• [What the task asks]:
Reproduce the entries verbatim, starting at their first line and ending at the line that contains "click(x=213, y=42)", with both of these lines included.

• [The data]:
■ ■ ■ ■ ■
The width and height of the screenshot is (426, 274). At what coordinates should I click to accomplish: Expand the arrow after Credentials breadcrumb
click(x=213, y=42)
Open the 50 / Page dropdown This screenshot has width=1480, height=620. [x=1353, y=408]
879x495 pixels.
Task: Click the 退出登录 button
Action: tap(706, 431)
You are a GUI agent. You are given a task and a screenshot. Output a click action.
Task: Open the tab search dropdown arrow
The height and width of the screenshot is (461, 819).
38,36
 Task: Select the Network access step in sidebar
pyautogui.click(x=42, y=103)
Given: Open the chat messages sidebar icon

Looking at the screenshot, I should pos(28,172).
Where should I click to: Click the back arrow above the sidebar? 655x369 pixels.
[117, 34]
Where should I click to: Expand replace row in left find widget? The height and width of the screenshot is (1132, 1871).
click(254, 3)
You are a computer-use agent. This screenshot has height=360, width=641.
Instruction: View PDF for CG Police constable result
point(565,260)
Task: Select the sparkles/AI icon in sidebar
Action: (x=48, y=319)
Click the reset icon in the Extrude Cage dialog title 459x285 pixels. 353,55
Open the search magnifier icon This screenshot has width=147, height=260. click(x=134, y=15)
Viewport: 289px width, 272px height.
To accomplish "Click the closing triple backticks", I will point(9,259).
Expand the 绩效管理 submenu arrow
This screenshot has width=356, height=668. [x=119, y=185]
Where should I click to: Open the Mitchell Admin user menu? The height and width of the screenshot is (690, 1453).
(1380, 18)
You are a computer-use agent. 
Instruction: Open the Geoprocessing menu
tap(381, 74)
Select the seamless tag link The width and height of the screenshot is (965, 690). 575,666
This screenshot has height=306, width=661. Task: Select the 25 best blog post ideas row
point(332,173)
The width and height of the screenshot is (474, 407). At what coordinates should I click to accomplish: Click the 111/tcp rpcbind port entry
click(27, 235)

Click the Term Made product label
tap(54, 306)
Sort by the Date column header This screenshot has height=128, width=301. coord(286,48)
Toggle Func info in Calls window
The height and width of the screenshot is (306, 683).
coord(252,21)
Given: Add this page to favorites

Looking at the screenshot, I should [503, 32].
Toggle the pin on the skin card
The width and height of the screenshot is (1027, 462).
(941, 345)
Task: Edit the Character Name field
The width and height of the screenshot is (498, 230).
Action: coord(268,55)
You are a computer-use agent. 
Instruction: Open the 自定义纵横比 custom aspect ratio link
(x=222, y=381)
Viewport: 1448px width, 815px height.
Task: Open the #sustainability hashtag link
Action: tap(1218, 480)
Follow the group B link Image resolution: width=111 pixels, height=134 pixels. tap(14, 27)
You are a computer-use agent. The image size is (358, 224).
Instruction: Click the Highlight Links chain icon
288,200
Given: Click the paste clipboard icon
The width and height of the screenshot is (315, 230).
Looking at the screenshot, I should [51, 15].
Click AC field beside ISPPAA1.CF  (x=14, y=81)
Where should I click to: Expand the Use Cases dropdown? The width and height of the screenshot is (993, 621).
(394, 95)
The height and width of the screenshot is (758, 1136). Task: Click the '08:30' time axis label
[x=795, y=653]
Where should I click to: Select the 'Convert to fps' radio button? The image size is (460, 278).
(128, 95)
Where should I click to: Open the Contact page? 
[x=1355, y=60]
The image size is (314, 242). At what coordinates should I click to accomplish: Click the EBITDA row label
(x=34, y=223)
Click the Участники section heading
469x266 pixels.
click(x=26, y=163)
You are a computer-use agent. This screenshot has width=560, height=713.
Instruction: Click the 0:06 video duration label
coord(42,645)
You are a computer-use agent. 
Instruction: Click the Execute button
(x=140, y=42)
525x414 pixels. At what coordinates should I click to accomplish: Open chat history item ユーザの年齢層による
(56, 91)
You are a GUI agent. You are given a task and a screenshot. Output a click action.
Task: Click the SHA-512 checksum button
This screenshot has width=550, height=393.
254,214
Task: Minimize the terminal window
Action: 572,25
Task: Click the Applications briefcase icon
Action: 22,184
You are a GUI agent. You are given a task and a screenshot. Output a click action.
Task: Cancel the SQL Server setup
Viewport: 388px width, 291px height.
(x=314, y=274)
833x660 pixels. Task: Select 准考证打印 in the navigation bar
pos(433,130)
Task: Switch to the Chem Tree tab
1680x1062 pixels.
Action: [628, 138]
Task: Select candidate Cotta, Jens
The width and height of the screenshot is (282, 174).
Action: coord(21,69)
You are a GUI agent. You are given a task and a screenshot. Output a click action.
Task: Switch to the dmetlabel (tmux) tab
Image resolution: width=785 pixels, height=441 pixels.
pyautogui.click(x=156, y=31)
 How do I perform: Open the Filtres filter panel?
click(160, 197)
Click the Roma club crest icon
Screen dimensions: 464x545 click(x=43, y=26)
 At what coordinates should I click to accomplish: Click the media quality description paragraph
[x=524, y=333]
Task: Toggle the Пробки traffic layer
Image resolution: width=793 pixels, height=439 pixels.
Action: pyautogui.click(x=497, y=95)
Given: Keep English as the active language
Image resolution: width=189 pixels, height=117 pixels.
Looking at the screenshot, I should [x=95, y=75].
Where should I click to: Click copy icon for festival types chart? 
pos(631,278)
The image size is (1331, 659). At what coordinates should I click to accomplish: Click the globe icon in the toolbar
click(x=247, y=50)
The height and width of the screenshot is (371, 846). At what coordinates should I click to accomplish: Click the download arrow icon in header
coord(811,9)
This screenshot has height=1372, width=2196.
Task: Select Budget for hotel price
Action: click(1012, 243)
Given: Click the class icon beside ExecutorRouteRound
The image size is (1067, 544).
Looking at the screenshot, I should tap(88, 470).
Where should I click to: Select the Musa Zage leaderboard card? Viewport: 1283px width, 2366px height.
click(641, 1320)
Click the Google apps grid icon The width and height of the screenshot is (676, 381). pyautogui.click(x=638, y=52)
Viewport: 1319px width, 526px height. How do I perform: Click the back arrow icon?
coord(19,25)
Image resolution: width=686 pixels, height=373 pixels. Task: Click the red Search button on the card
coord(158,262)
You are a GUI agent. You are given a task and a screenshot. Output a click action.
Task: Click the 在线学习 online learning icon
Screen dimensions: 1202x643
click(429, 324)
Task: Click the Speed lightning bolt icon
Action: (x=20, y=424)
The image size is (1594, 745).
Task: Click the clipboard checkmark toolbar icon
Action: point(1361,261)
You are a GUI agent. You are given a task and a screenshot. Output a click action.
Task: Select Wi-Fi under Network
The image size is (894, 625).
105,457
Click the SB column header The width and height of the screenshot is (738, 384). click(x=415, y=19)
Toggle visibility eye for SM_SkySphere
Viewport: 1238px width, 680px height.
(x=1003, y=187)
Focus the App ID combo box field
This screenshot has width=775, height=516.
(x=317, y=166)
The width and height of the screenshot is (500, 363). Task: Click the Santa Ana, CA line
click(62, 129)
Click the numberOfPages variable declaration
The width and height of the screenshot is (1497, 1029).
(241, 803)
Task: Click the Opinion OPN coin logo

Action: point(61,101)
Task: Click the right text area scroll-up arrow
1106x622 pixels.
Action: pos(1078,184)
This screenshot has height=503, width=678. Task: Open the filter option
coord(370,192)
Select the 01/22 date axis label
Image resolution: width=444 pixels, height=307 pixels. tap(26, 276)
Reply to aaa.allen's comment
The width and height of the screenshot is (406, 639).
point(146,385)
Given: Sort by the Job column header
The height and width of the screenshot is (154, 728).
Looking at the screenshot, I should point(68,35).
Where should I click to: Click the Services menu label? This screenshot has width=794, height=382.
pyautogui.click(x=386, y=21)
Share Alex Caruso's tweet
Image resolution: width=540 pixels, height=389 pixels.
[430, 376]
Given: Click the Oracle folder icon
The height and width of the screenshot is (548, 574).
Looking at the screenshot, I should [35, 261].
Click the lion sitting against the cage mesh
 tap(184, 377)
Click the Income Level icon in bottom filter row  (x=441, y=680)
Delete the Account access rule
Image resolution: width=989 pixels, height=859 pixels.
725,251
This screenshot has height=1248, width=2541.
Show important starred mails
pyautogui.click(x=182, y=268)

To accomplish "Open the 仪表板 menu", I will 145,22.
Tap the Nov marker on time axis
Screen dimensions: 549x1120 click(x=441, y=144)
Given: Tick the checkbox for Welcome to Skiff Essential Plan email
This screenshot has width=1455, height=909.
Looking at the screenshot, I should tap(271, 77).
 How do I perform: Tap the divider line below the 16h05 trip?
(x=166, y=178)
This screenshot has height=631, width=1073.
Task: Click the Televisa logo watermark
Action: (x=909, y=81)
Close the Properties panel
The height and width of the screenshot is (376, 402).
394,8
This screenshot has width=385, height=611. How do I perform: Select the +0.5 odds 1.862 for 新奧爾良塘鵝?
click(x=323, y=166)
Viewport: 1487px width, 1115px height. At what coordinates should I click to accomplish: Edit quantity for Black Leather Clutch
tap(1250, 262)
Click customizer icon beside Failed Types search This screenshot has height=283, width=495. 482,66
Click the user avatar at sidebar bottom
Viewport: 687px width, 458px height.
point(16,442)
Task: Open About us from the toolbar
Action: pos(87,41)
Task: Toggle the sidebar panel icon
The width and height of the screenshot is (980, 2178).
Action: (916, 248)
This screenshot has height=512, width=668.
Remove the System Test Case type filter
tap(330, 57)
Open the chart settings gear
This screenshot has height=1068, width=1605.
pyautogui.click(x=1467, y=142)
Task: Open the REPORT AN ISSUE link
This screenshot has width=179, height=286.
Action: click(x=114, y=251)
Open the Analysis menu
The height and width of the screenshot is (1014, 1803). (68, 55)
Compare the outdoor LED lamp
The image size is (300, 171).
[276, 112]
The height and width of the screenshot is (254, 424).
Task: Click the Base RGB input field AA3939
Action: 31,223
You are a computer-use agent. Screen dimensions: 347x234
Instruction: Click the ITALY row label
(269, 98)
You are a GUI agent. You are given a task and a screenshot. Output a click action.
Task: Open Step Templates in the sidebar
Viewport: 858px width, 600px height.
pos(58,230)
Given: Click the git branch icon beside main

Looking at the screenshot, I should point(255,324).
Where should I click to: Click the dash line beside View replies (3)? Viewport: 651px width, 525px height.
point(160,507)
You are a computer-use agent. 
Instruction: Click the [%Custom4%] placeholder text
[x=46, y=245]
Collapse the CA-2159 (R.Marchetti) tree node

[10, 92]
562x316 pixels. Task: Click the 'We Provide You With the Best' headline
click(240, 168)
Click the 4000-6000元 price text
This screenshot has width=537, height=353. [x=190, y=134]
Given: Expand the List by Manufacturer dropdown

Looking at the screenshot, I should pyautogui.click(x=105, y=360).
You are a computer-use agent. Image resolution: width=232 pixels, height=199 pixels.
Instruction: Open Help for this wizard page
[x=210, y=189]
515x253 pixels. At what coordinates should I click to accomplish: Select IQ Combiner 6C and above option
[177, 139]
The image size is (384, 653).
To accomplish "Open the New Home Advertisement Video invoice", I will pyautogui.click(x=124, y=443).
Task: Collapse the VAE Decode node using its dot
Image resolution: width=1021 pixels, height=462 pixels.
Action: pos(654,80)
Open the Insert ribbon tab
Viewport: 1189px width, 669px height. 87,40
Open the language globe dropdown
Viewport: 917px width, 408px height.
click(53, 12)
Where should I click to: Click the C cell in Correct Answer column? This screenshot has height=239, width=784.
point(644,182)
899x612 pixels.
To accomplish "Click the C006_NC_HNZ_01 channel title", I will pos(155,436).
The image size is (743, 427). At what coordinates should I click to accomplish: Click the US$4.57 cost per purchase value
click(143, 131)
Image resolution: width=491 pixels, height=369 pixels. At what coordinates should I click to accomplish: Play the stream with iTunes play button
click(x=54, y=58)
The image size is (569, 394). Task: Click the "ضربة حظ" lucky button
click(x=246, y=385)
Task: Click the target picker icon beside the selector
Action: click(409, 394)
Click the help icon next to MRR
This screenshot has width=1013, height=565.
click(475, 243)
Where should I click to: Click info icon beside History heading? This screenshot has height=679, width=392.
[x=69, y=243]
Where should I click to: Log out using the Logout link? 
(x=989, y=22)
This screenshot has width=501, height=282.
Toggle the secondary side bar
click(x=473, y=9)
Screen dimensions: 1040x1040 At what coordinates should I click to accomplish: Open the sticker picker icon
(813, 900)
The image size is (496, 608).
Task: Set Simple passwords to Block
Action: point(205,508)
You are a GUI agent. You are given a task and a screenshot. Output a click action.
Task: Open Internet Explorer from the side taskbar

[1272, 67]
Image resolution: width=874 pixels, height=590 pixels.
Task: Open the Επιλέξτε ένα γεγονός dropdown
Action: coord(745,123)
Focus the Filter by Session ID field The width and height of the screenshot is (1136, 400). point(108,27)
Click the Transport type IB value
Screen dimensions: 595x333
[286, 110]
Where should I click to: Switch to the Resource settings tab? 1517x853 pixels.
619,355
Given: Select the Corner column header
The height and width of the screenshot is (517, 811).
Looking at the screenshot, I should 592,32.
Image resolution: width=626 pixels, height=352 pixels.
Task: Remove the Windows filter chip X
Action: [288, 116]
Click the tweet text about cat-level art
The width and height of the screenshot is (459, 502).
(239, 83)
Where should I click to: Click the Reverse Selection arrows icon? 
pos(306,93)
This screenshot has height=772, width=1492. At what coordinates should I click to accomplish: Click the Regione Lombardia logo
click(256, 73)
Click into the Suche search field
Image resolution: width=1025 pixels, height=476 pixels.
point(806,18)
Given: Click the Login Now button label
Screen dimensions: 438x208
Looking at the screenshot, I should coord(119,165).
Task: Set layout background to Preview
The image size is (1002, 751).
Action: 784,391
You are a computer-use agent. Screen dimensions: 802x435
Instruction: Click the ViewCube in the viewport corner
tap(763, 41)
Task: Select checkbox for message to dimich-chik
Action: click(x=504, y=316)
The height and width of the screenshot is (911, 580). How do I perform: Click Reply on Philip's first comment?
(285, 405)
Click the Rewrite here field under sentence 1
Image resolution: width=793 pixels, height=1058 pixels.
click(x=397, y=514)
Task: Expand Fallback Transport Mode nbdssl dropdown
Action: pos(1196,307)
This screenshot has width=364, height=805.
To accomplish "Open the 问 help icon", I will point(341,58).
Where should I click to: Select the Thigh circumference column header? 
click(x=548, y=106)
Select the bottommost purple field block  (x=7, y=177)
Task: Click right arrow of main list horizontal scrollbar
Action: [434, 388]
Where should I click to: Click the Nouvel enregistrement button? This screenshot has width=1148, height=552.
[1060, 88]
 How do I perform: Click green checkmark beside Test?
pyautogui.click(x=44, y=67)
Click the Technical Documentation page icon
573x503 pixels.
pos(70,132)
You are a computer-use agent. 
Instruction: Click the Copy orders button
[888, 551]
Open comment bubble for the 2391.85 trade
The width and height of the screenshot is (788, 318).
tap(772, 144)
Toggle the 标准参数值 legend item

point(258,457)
■ ■ ■ ■ ■
• [Result]:
The width and height of the screenshot is (426, 274). At what coordinates should I click to accomplish: Expand the arrow after Credentials breadcrumb
click(x=213, y=42)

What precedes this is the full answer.